Repeat only the lines between the one with "You are a GUI" and the end of the material below, both ends included. Omit any picture.

--------------------------------------------------

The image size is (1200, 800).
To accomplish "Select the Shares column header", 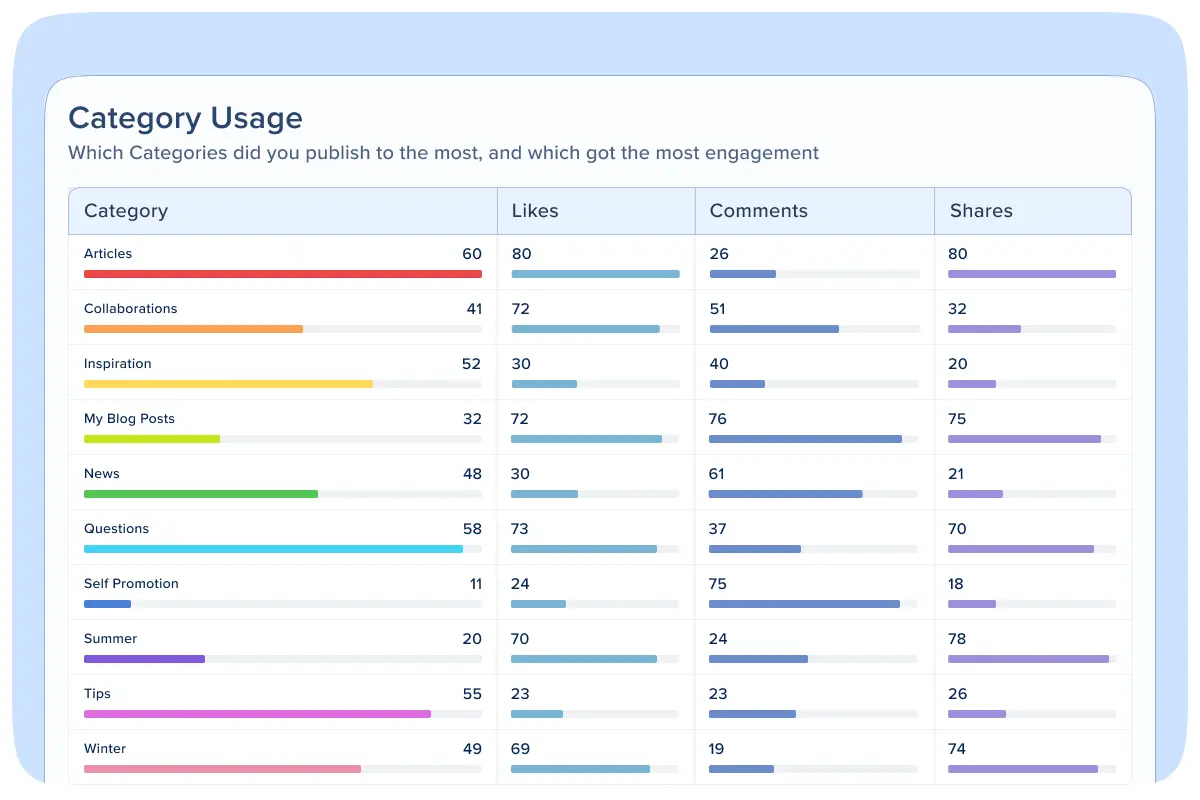I will pyautogui.click(x=981, y=211).
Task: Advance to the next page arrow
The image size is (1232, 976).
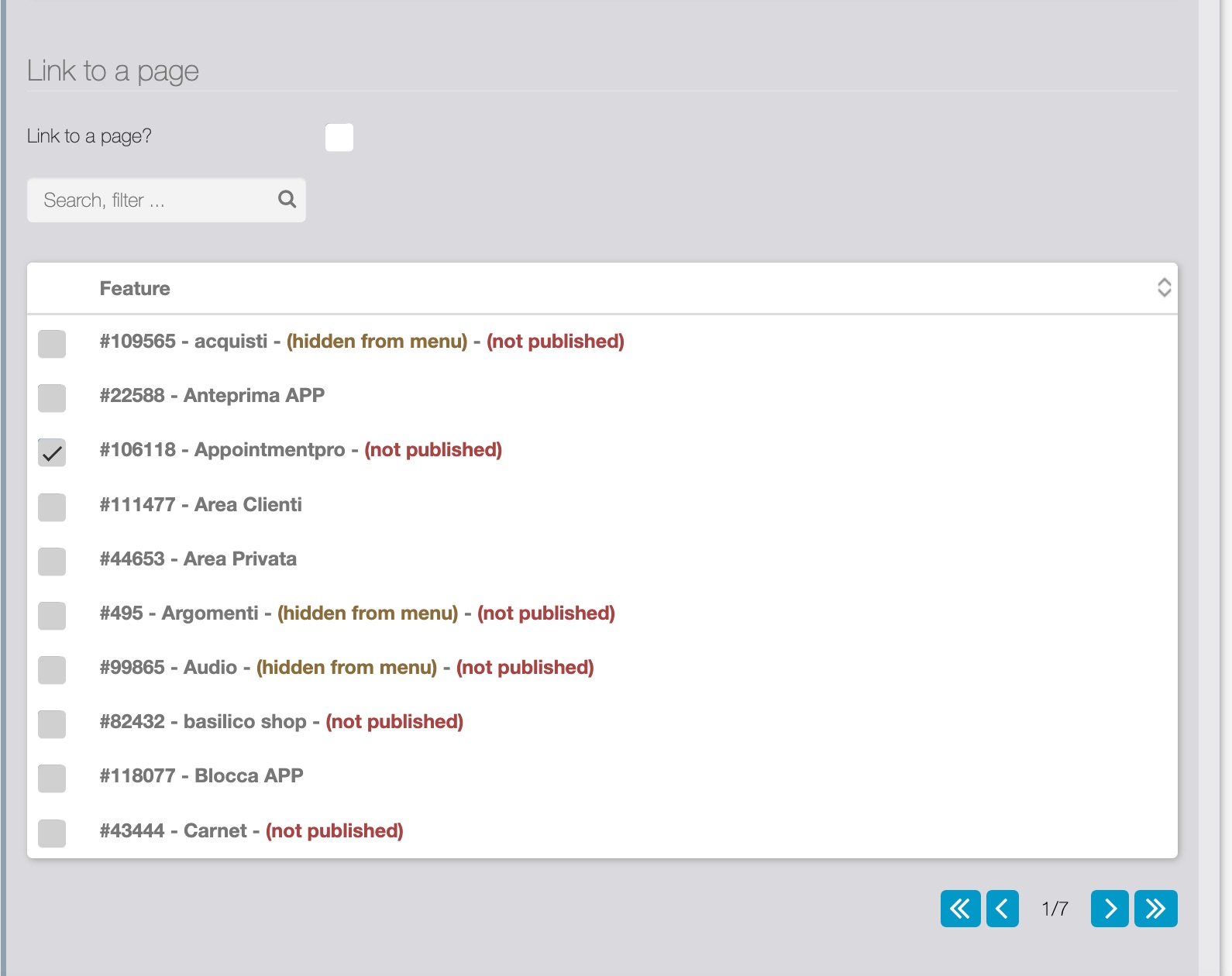Action: (1110, 909)
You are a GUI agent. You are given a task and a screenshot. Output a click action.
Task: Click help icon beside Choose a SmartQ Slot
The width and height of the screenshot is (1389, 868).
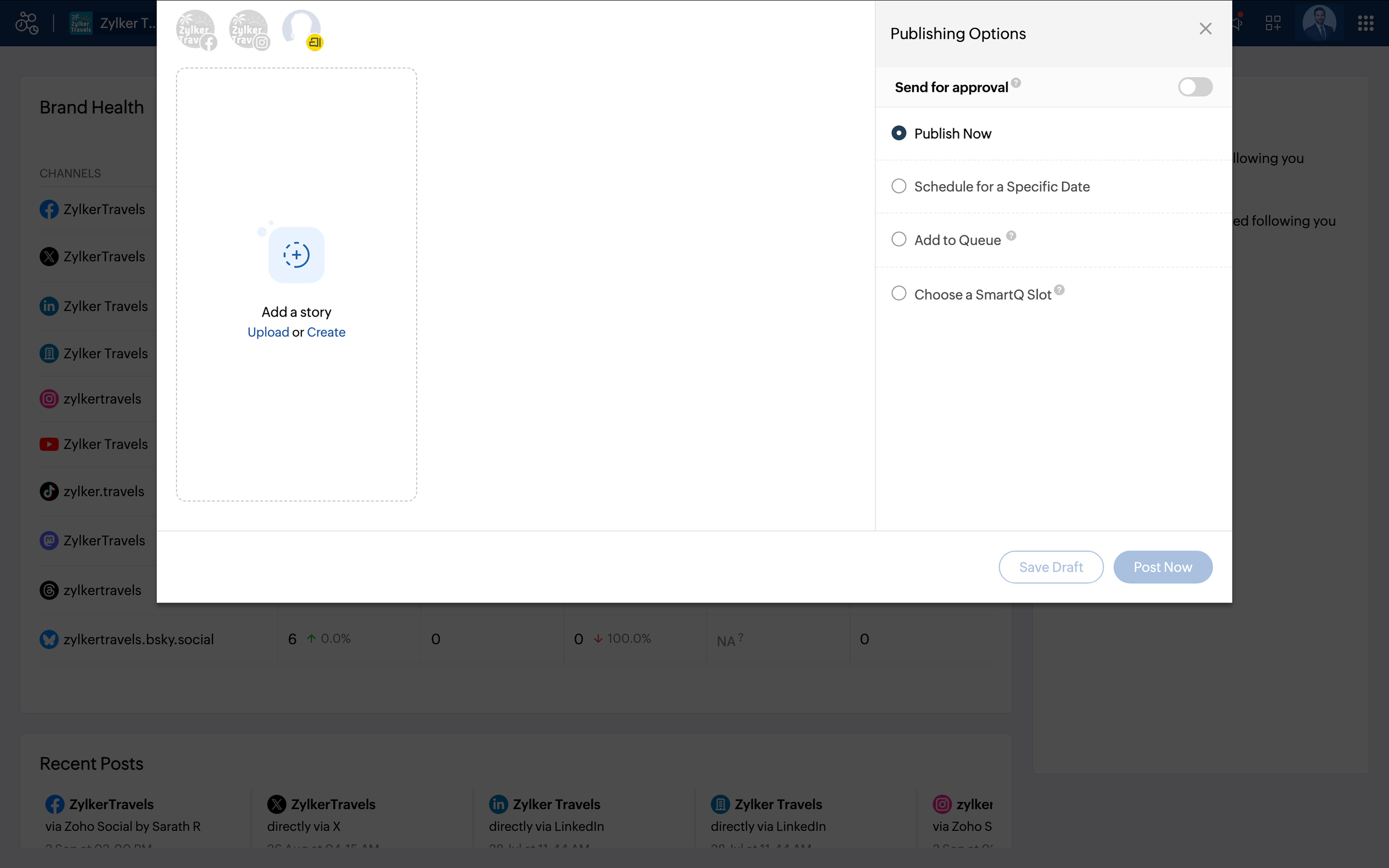[1060, 290]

--------------------------------------------------

== Written solution ==
You are a GUI agent. You are given a task and a screenshot. Output a click action.
Task: Click help icon beside Choose a SmartQ Slot
The width and height of the screenshot is (1389, 868).
[1060, 290]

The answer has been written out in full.